There’s a saying in my mother’s tongue, Ijaw, “the river can never outflow a thirsty man.” Little did Dr. Mrs Mercy Orukari know when making me her course representative in a faculty with excess of 500 first year ladies is kind of like putting me in charge of guarding the bottle of whiskey. Probably not the best choice. By the time I got to my finals I had earned myself a very respectable title: The Girls Dem Daddy. Anita, quite impressively, dated Arabian Prince until our final semester when things went south between them. Perhaps, she had come to see the fraud he was and ridded him off her skin. Everyone could see the timelines that Arabian Prince was a fuck boy except her, and I was not the least interested in worming my way into her heart by pointing out her dribbling ignorance. Doing so would have been a lazy attempt at wooing a lady. Beside snitching being a cheap shot, it’s also a disregard for the guy code which I solemnly hold dear. Everyone should sort their shit out in this mind-your-business world we live in. He was her cross to bear, an uncommon cross, but still. I was very appreciative of the fact that she broke up with him; she was such an innocent soul dating an asshole — a guy who had more girlfriends than I have ever cooked dinner. If I were to be friends with Elon Musk, in a heartbeat I’d have politely request him to launch Arabian Prince into deep space, for Anita and science sake. After her break up she became a little bit loose, freer and open. She moved into an apartment three blocks away from where I lived and we became close once again. She even gave vocal and financial support to my magazine launch. Many evenings I’d stroll to her place and we’d play games till the lights went out. No no no, not the games you’re thinking, more like scrabble and other fun games.

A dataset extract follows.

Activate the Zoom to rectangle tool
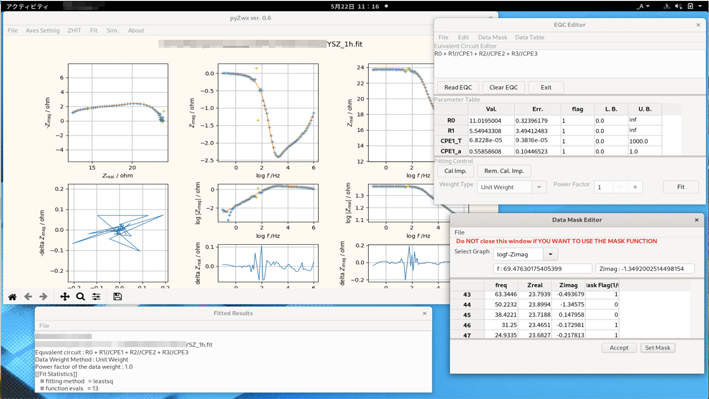[x=80, y=297]
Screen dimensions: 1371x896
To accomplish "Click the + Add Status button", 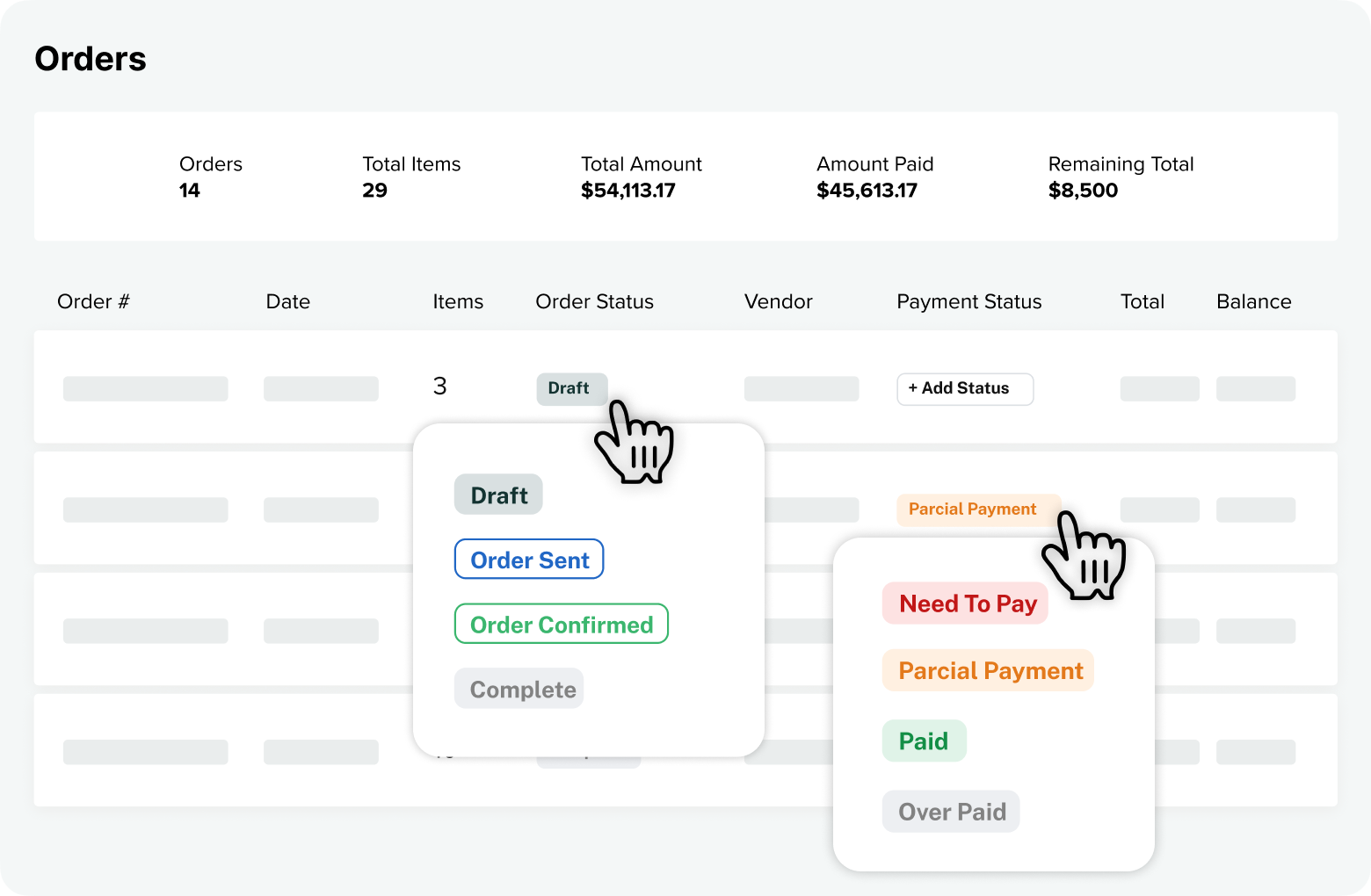I will coord(965,389).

I wouldn’t want to equate the closeness as an opening but it gave such hints. With girls one might never know. At that time in my life I was a prowling beast, and she, a meek princess with a recovering heart. I wasn’t open to committing myself to anyone, a relationship with her would have only brought her to ruins and I wouldn’t be able to live with that. Though, I did love her in many ways, but there’s more to loving someone than just mere chemistry.